*Text:*
⟨

Microsatellites, also known as Simple Sequence Repeats (SSRs) or short tandem repeats (STRs), are repeating sequences of specific DNA which contains mono-, di-, tri-, or tetra-, penta- or hexa- tandem repeats such as (A)n, (CA)n, (GA)n, (GTA)n, (ATT)n, (GATA)n, (ATTTT)n, (ACGTCG)n. Genomes are scattered with these repeats. Repeats of longer units form minisatellites or satellite DNA. With the discovery of tandem iterations of simple sequence motifs, the term microsatellites was further coined.

Molecular markers have several advantages over the traditional phenotypic markers that are available in buffalo. They are unaffected by environment, detectable in all stages of development and ubiquitous in number covering the entire genome. Development of molecular markers is important in for construction of linkage map, fingerprinting of strains for breeding, and marker-assisted selection. STRs are being used extensively in studies involving Forensics, Population Genetic structure analysis, establishment of Kinship, Conservation Genetics, Linkage Mapping, Marker Assisted Breeding etc .
Microsatellites can be analysed using different protocols as per the lab’s budget, labour and speed required. In the past years different protocols have been tested and standardised for population studies, polymorphism estimations, genetic mapping etc.

⟩

*Work item:* In the microsatellites text above, what do repeats of longer units form?

*Entries provided:*
⟨

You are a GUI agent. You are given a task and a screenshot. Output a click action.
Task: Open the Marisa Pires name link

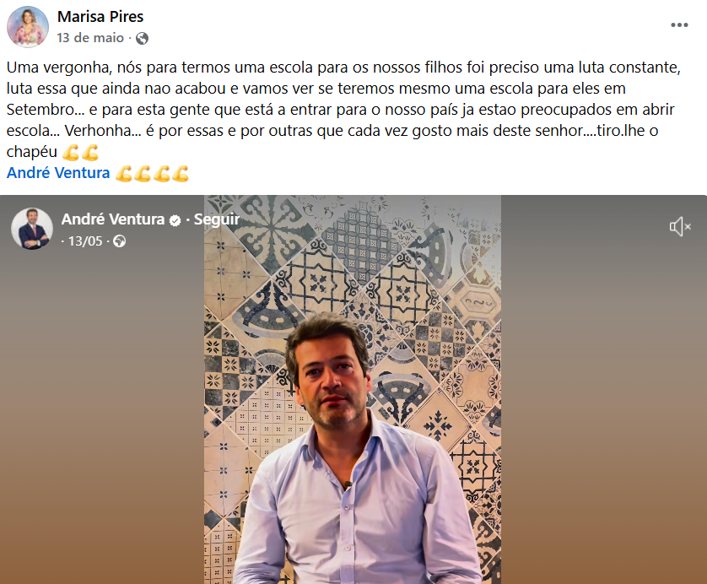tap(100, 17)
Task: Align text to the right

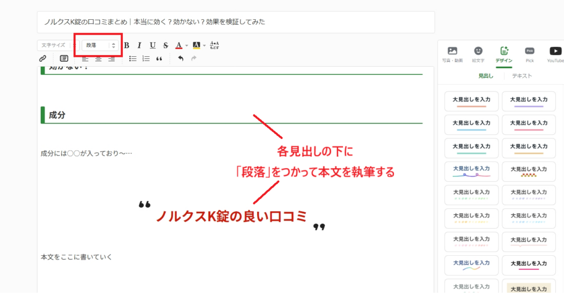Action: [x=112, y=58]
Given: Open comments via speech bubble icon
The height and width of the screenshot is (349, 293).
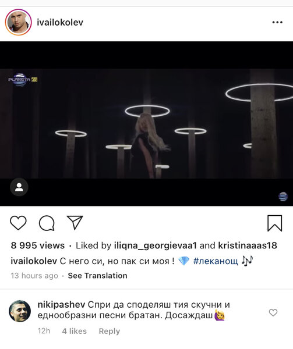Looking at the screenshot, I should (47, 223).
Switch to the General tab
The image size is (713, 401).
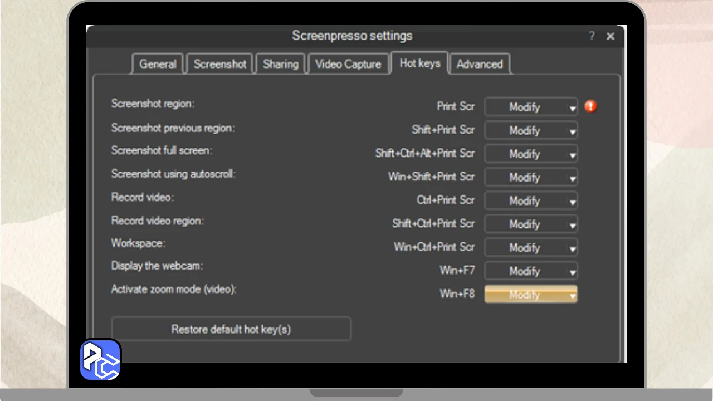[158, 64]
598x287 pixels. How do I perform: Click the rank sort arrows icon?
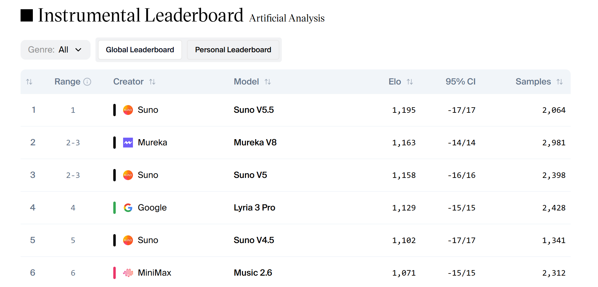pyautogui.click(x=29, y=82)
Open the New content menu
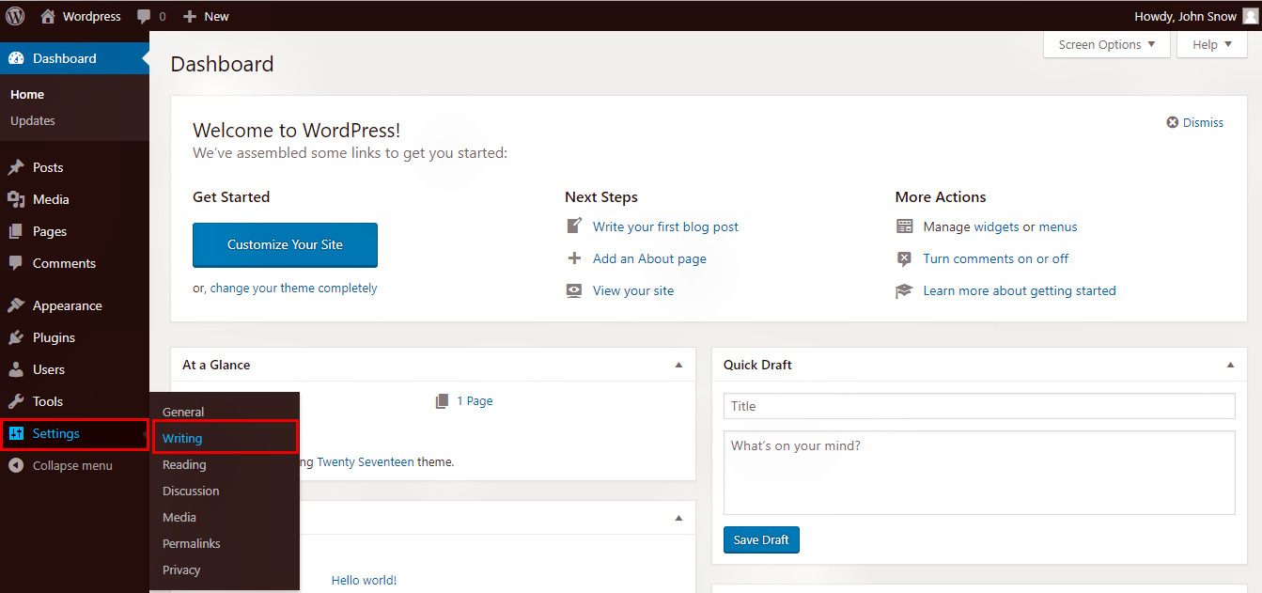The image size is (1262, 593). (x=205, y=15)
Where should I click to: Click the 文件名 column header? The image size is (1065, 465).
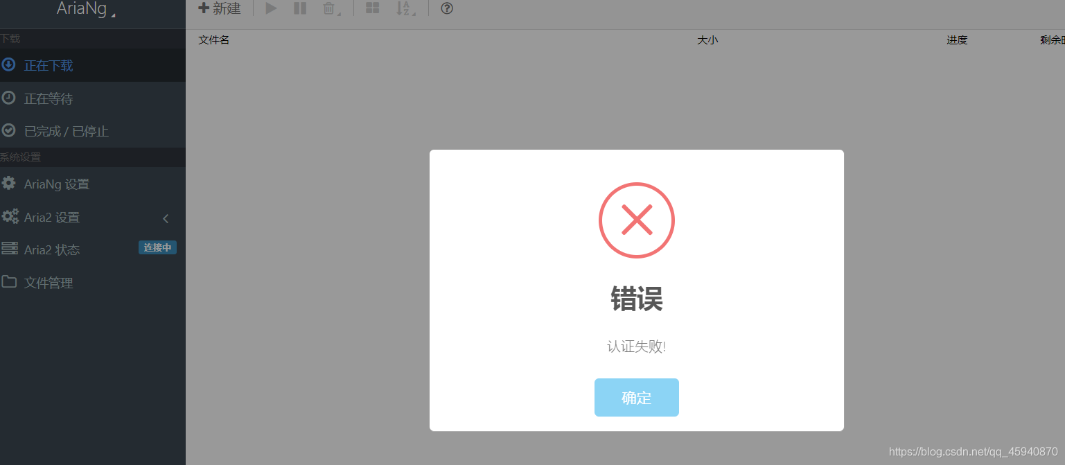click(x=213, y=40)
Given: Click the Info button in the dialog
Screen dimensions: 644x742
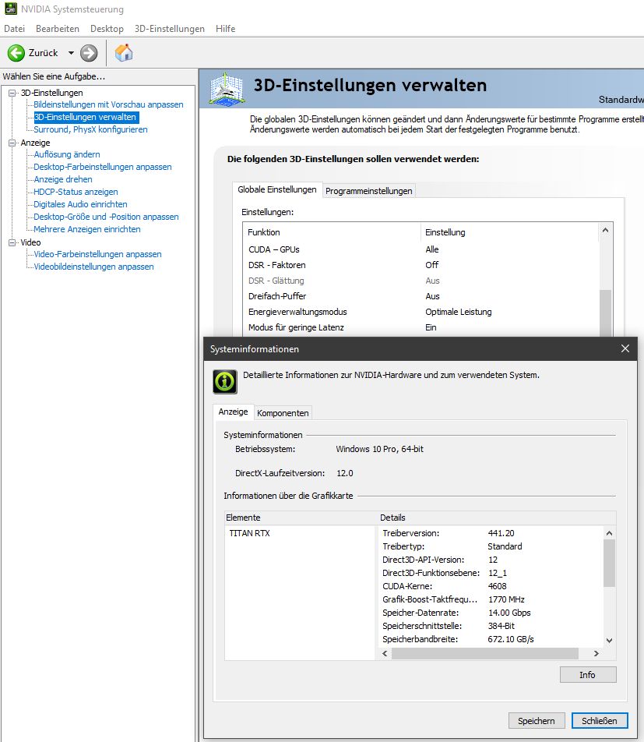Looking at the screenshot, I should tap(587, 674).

⟩
⟨

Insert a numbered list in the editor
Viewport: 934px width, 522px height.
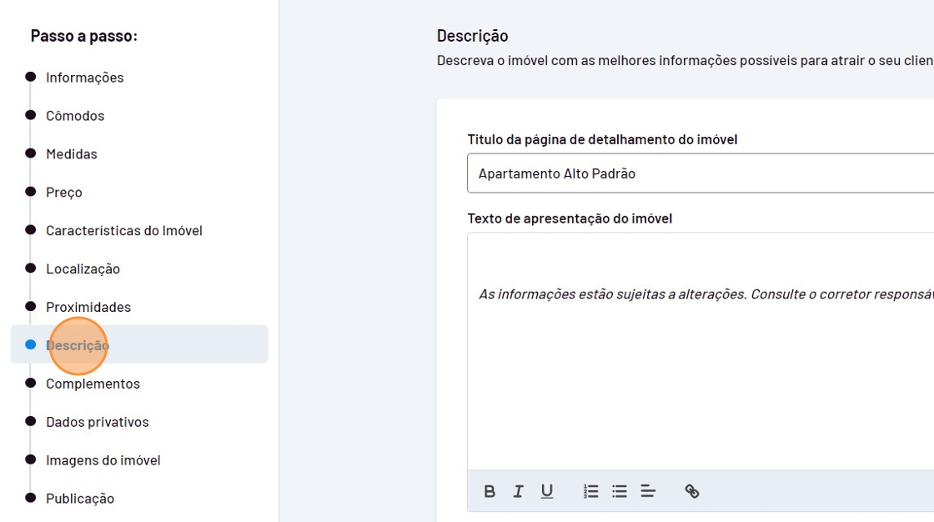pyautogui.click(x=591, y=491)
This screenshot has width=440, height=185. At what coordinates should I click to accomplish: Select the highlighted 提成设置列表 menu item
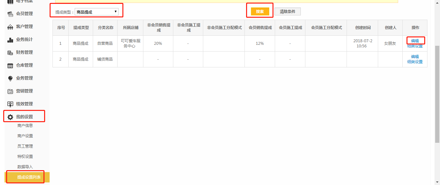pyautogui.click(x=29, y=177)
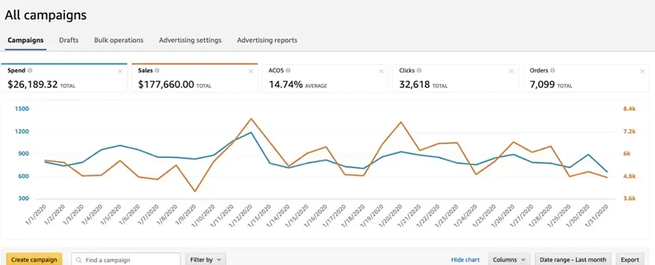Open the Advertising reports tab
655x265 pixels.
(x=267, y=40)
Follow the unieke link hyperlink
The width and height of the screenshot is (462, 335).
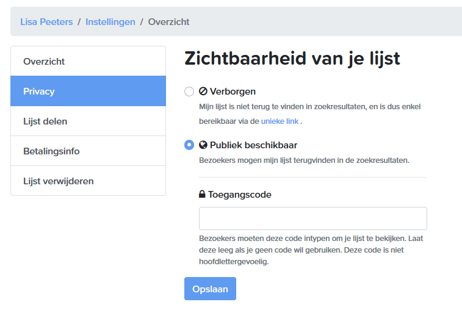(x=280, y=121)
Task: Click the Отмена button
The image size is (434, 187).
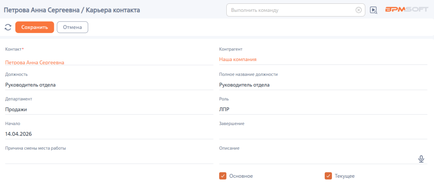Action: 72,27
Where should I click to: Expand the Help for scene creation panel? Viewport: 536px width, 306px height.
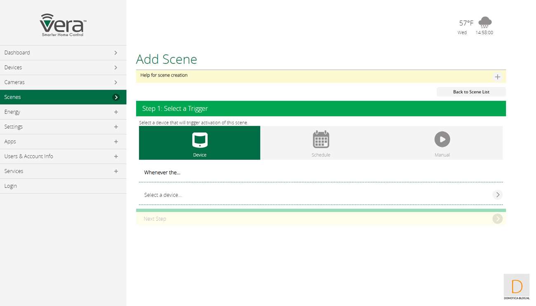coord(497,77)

⟩

*Solution to this task:* Minisatellites or satellite DNA.